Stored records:
-- Opening Marker --
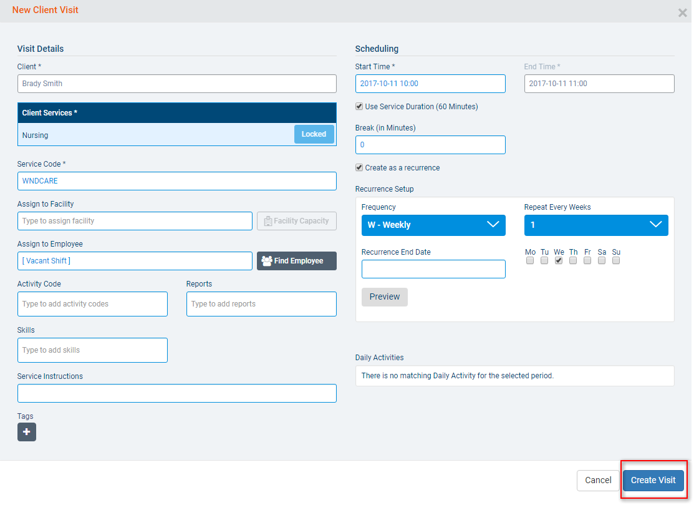Click the Locked button for Nursing
The image size is (694, 505).
point(314,134)
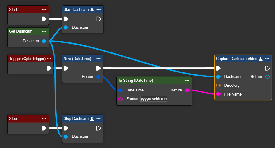Viewport: 275px width, 148px height.
Task: Open the Capture Dashcam Video ellipsis menu
Action: tap(267, 59)
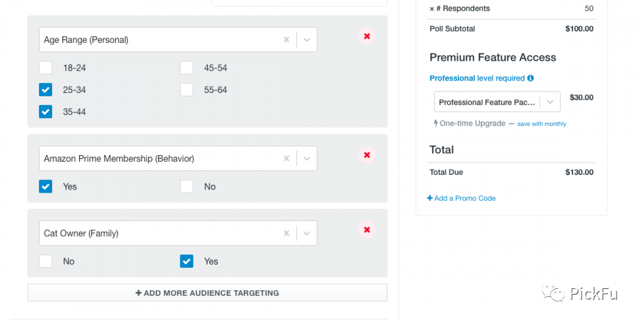
Task: Select the 55-64 age range checkbox
Action: click(187, 90)
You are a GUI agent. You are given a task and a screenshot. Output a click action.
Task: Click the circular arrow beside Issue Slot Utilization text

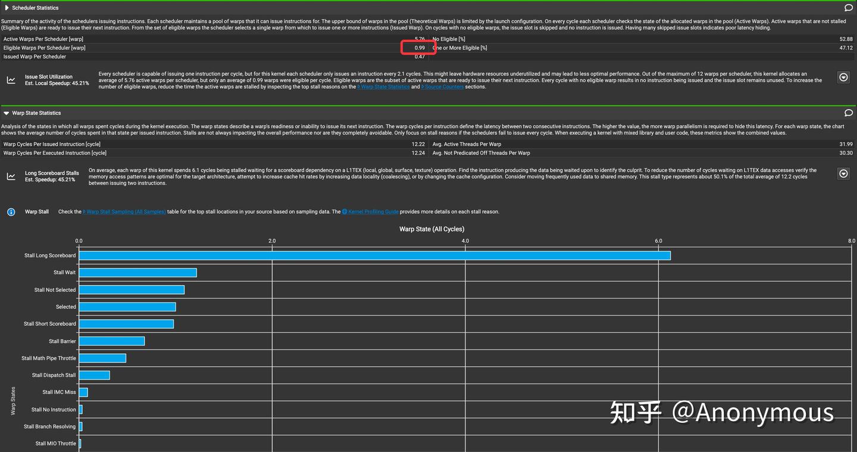pos(843,77)
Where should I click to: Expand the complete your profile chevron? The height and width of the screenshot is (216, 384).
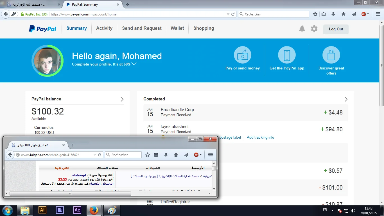pyautogui.click(x=134, y=64)
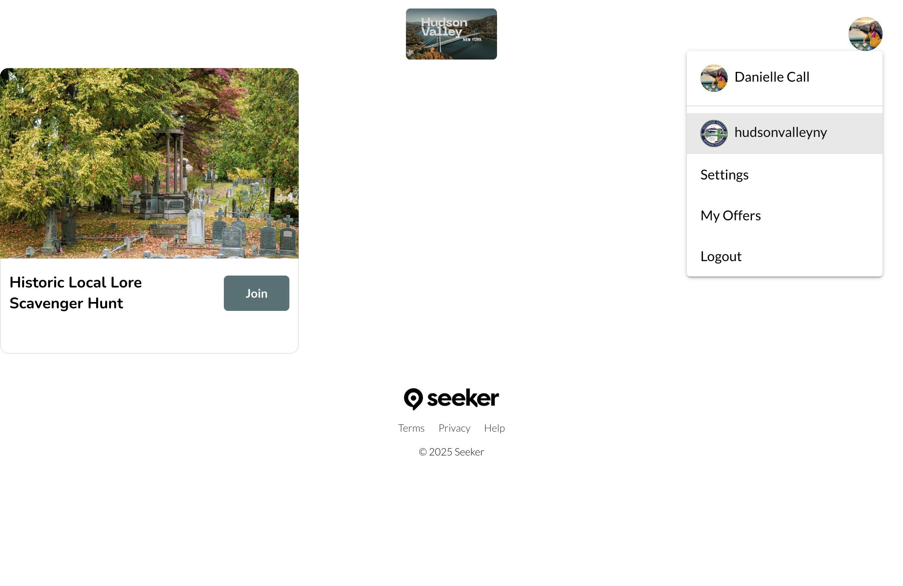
-- Closing Marker --
▶ _What you have to do_
Beginning with the line that holds "You are a GUI" and continuing to the end of the entries above, set down each line exactly, both ends included; include no pictures.

▶ _Answer to this problem_
You are a GUI agent. You are given a task and a screenshot. Output a click action.
Task: Click the circular arrow beside Issue Slot Utilization text

pos(843,77)
Where should I click to: Expand the complete your profile chevron? The height and width of the screenshot is (216, 384).
pyautogui.click(x=134, y=64)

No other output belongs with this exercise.